The administration's plan, made public Feb. 18, bears the signature of Treasury Secretary Timothy Geithner. It attempts to use the private sector to solve a tangled problem, and it falls far short of the need.
Nearly one home in four now carries a mortgage that exceeds the value of the property. Millions of homes have already been foreclosed upon, and millions more are at risk. All of this creates a property glut and a cascade effect, which depresses the value of other homes. In order to reverse this downward spiral, the government needs to make it possible for people to stay in their home, and for other people to buy and fix up vacant homes.
The people losing their home include people who took out sub-prime loans whose rates are now sharply increasing -- but also those with conventional loans who have suffered a loss in the value of the loan's collateral. With housing prices depressed, many people who want to relocate can't sell their home, because the loan value exceeds the market price of the house.

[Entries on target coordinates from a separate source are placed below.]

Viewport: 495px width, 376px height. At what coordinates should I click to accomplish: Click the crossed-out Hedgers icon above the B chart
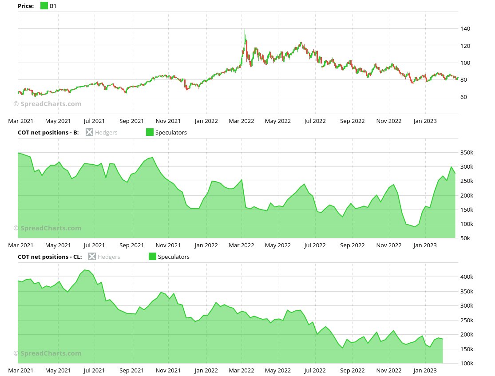[x=89, y=132]
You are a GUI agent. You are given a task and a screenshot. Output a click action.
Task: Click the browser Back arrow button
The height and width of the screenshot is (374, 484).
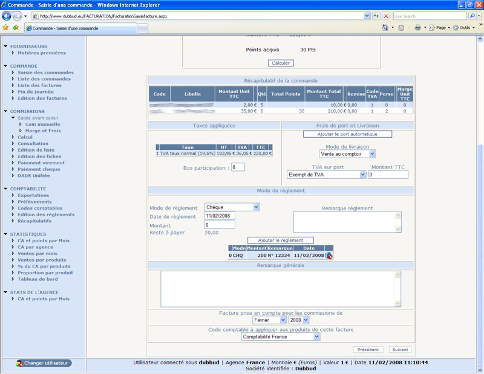[8, 16]
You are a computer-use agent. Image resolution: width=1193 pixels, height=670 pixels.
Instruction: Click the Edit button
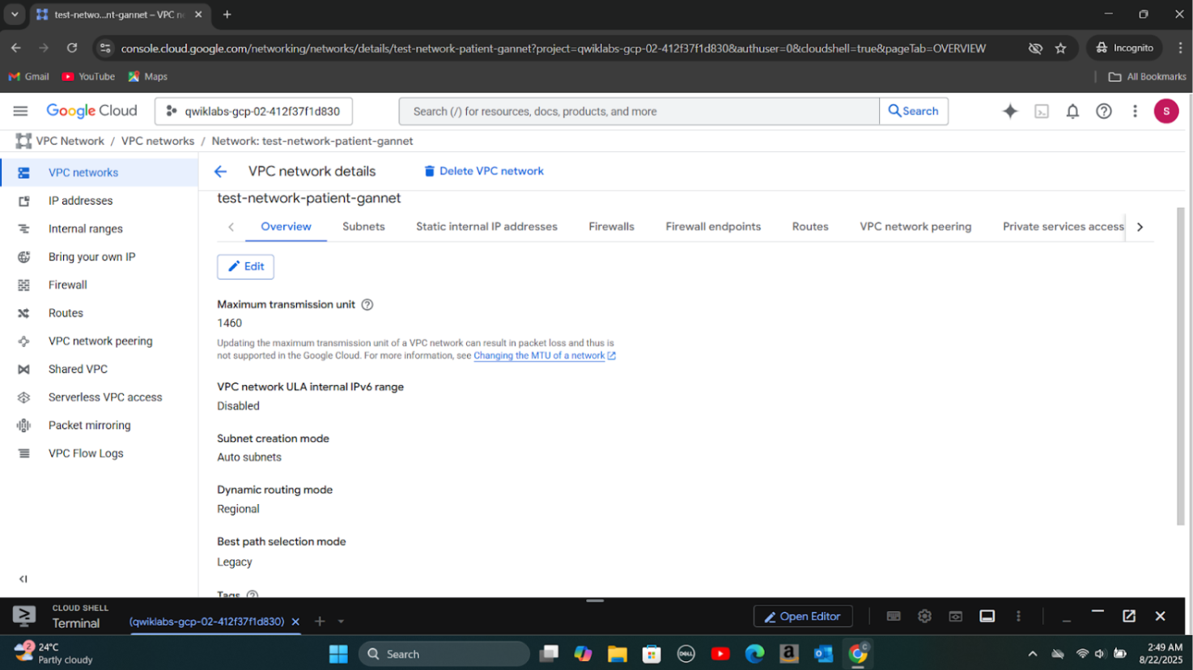point(245,266)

Solving this problem is harder than it was the last time we had a housing collapse, during the Great Depression. That's because so many of the loans have been "securitized" -- converted into bonds that bundle many loans. So even if a bank, which collects a monthly mortgage on behalf of the bondholder, is willing to reduce the interest rate or principal balance to avert a foreclosure, the bondholder, ultimate owner of the loan, may object and threaten to sue the bank
The administration's plan is in three parts. The first part liberalizes the terms on which the big loan purchasers, Fannie Mae and Freddie Mac, may buy loans. That in turn allows banks to make more loans. Under the plan, homeowners who have been current on their payments can get a refinancing, even if the value of the loan exceeds the value of the house by 5 percent. That's a start, but millions of homeowners are more deeply underwater, and this part of the plan does nothing for them.

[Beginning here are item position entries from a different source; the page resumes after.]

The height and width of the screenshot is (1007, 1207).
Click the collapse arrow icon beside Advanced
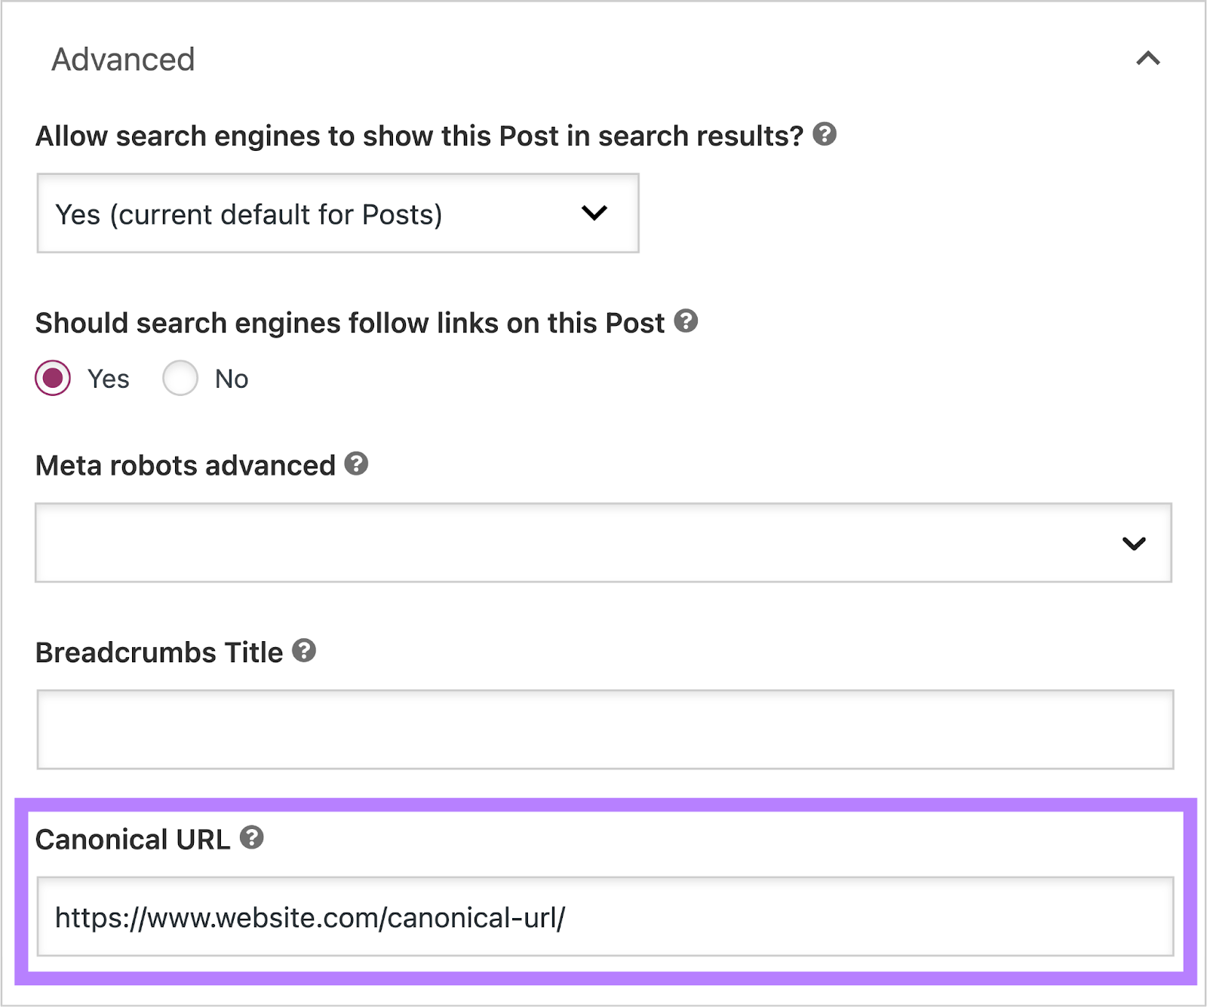pos(1147,58)
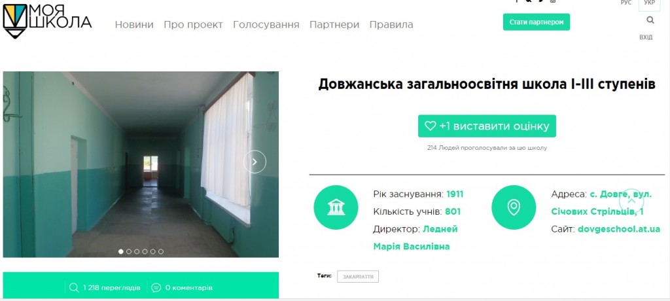This screenshot has width=670, height=301.
Task: Click the ВХІД login link
Action: 646,38
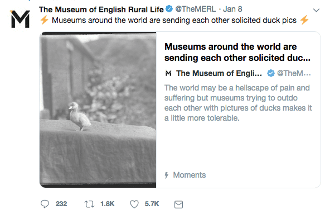
Task: Click the 232 replies count
Action: [61, 204]
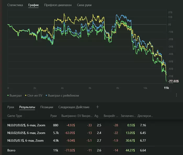
Task: Go to the Сила руки tab
Action: pyautogui.click(x=84, y=5)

A second part of the plan is aimed at helping homeowners stuck paying an excessive share of their income on their mortgage. The administration thinks that so-called mortgage servicers -- banks that collect monthly payments -- are reluctant to lower interest costs or reduce principal balances because the bank loses money on the deal. So the plan essentially bribes loan services to do the right thing. They can get about $4,000 to $6,000 from the government for agreeing to reduce monthly payments for a period of five years; the monthly cost to the homeowner is reduced to as low as 31 percent of income. But here again, more people will be left out of the plan than helped, and the subsidy goes to the bank rather than the distressed homeowner.
The third part of the plan allows bankruptcy judges to modify the terms of the loan, so that bankers will not be sued by bondholders and so that they will have an incentive to work out gentler terms. But the process requires a cumbersome, case-by-case approach and the capacity to get a case before a judge.
At most, a back-of-the-envelope calculation suggests that perhaps a third of the homeowners at risk of foreclosure will be helped.
It would make much more sense for the government to set up something like the Depression-era Home Owners Loan Corporation, which simply used the Treasury's own borrowing rate -- now about 3.5 percent for 30-year bonds -- to refinance mortgages directly. The outstanding principal could also be reduced, making the mortgage affordable. Bondholders could be compensated at so many cents on the dollar, using the government's power of eminent domain.
This approach would get the aid to where it most needs to go: to distressed homeowners. It would also sop up hundreds of billions of dollars worth of toxic mortgage-backed bonds, which currently are not trading at any price.
In the mortgage crisis, the administration's reluctance to cut to the heart of the crisis with direct federal action is similar to its unwillingness to consider nationalizing banks. It prefers to subsidize bankers and bondholders, an approach that only prolongs the agony. Sooner or later, events will force the administration to a simpler and more direct government remedy. Sooner would be better.